May 29, 2025, 11:48 p.m.

are you ever in my chest Boss

Dear Ghost

Dear Ghost

I’m in the middle of writing my thesis so I can finally get my PhD and put an end to this long chapter of my life and the only thing I can think about is how it’s all been a prayer. It starts with a mystery, as all good prayers do. It is followed by doubt and misery. It ends with awe.

I remember the exact moment I realized I was built for worship. I lay on my back on the top of a mountain. The next day there would be fog, but that night was clear enough to see every star in the sky. You could hear the ocean far below, crashing. I was sixteen or seventeen years old. I remember thinking, I will never be able to fathom this. We are so small, and this majesty is so beautiful. I don’t remember saying anything out loud, but I must have, because last month my sister-in-law turned to me and told me, I will never forget what you said that night.

I was reading up on the Hungarian scientist Albert Szent-Györgyi, who discovered how muscles contract and first isolated Vitamin C, for which he was awarded the 1937 Nobel Prize in Physiology or Medicine. During World War II he had to operate a black market enterprise just to house and feed his laboratory staff. Coincidentally, he was philosophically against the idea of writing grants and asking for money, preferring to be funded by rich patrons instead, which he found when he started a lab in Woods Hole, Massachusetts. He liked dividing scientists into two categories: The physiologist who “carefully preserves
structure and subtle qualities” and the biochemist who “willfully destroys them”. (Szent-Györgyi, 1949) In a letter to Science, he writes of two other categories: the Apollonian who “tends to develop established lines to perfection”, and the Dionysian who “relies on intuition and
is more likely to open new, unexpected alleys for research”. Of course, he identifies himself as both the destroying biochemist and the intuitive Dionysian (Szent-Györgyi, 1972). With apologies to Professor Szent-Györgyi, I identify very much as an Apollonian, though I’m very much not looking for perfection.

Part of writing a thesis is to place your meager findings within the context of decades of work. It’s a humbling and rewarding task. You sit on the shoulders of geneticists who knew nothing, not the names of genes, not the paths of their transduction, not the signals, not the receptors. They just had syringes and microscopes and dreams, and then forty years later, here I am, adding mystery to the mystery.

Rumi wrote: “Nothing I say can explain to you divine love, yet all of creation cannot seem to stop talking about it.” This is how I feel when I think about how small a fruit fly embryo is, and infinite the mystery it has inside it.
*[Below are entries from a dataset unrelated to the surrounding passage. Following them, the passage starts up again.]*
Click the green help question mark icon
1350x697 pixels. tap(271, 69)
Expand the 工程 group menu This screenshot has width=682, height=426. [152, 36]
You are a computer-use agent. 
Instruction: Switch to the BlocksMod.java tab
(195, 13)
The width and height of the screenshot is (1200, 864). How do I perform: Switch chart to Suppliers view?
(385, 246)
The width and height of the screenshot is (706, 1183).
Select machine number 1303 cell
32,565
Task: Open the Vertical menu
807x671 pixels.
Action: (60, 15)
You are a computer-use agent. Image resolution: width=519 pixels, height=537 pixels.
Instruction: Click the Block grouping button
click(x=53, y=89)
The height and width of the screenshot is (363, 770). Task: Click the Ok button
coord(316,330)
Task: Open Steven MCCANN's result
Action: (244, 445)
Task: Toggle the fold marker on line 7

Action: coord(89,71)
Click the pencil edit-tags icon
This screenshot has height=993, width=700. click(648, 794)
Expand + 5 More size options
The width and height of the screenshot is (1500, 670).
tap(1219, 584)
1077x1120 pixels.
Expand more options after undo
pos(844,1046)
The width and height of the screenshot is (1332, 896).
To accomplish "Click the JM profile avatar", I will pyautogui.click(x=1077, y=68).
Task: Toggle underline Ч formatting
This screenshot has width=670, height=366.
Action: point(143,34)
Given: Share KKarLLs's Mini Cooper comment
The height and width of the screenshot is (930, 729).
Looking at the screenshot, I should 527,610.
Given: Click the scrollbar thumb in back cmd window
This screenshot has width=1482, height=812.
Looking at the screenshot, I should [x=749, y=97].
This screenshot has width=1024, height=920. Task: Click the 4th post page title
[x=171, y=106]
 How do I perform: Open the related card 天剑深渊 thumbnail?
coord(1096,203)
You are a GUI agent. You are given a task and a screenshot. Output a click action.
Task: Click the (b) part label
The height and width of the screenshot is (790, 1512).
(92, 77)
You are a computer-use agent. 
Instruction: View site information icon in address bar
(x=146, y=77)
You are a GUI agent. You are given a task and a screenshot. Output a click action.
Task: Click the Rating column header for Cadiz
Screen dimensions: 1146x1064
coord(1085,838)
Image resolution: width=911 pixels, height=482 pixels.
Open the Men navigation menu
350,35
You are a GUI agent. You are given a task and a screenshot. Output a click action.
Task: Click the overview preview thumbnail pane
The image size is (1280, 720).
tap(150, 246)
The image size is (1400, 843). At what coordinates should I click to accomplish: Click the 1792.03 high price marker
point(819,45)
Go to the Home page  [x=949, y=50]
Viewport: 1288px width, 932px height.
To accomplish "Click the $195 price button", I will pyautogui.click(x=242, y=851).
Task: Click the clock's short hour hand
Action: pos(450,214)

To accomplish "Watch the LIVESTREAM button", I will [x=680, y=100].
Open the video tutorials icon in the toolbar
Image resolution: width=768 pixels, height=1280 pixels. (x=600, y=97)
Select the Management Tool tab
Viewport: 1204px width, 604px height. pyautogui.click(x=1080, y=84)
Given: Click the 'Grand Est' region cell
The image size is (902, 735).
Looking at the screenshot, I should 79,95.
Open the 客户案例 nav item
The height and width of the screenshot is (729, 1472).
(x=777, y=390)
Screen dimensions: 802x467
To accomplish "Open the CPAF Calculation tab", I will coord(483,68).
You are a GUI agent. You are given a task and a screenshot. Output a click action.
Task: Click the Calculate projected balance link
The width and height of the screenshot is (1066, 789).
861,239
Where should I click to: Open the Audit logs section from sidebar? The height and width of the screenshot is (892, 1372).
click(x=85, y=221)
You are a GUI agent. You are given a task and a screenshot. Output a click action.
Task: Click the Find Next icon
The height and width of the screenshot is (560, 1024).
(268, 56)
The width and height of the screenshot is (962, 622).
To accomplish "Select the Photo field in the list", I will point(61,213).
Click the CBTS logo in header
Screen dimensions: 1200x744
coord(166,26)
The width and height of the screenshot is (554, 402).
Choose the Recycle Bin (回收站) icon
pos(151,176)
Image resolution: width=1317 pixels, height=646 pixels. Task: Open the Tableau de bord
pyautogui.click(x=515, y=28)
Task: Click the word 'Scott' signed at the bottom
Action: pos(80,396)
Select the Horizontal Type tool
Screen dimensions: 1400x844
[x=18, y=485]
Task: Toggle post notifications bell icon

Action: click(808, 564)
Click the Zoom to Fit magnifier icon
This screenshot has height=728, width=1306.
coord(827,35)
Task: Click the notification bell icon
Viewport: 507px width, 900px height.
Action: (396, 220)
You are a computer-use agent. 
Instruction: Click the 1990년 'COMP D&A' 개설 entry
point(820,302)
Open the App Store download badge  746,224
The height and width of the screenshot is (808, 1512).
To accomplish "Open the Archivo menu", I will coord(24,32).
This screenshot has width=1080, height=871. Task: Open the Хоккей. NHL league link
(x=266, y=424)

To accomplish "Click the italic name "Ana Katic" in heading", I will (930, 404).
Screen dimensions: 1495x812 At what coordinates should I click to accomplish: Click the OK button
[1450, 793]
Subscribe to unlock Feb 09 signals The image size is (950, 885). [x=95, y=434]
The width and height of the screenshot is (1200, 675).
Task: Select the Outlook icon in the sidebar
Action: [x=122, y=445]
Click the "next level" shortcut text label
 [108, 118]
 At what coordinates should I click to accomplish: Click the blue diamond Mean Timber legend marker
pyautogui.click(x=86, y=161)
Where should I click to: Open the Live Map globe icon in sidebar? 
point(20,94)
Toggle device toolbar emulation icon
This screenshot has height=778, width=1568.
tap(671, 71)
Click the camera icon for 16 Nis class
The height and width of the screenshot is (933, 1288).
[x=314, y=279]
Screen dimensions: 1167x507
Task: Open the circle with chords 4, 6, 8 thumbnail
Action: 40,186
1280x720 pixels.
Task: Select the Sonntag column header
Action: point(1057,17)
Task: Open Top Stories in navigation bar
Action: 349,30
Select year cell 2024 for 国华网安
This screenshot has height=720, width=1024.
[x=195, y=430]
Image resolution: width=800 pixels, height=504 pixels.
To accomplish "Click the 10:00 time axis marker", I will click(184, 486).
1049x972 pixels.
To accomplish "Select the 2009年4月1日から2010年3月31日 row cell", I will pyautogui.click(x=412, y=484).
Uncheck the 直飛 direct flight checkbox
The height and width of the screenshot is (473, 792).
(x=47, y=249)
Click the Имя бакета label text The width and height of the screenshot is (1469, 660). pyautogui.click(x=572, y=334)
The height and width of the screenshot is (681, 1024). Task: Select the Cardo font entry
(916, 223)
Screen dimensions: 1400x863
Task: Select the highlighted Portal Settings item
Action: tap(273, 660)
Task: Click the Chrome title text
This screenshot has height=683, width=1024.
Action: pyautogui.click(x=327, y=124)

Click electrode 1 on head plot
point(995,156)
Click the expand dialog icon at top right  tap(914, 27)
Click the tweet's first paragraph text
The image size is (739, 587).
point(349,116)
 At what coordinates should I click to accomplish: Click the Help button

I love getting stoned and thinking about Hox genes and my spine and a fruit fly’s body segments and how the same patterns just get reused over and over and over again just in incrementally more elaborate ways. Also have nonzero feelings about the adult human being in sujud (Image from Stefanie Hueber).

A. Helwa, in response to Rumi, writes: “Reflect up on the mysteries of life, travel into spaces with no familiar ground, venture into realms where worldly compasses fail to lead you, walk into the quantum world, where laws of science seemingly fail to work, and feel the vulnerability of your ignorance. Lean into the divinity that is hidden within everything. Break every wall of known knowledge; do not seek to know, seek to be in awe of the infinite nature of God.”

There’s a part of me that is afraid that after I turn in this manuscript, I won’t be able to find that awe anymore. As soon as I name this fear, my heart opens as if to tell me: Yes, there will be more. You are not done.

I’ve been reading Maurice Manning’s Bucolics which are just some of the most delightful poems to read out loud. This is his poem “XIII”:

are you ever in my chest Boss
are you ever in there with a hammer
tapping on my rib cage as if
you want to make a hum drum
right where I can feel it how big
is that little hammer anyway
does it have a silver head Boss
does it spark against my ribs
I know they’re made of iron
I’ve got a heap of horseshoes
nested in my chest like heavy birds
boss you make them sing you tap
away is one arm bigger than the other
from all that hammering you do
I wonder if you’re knocking for
a reason are you just fooling Boss
or have you found a little door
O if it’s really you I wish
you’d whistle through the keyhole Boss
I wish you’d lift my little latch

It’s such a good poem. Doesn’t it start with mystery and end in awe? It reminds me of verse 50:16 from the Qur’an: “We created man – We know what his soul whispers to him: We are closer to him than his jugular vein.”

As might be obvious from this post, I’ve been reading up on the Islamic mystics. It grounds me, it inspires me to find awe in creation, and to be a better scientist. It reminds me that our hearts are muscles that can still open after they close, open after they close.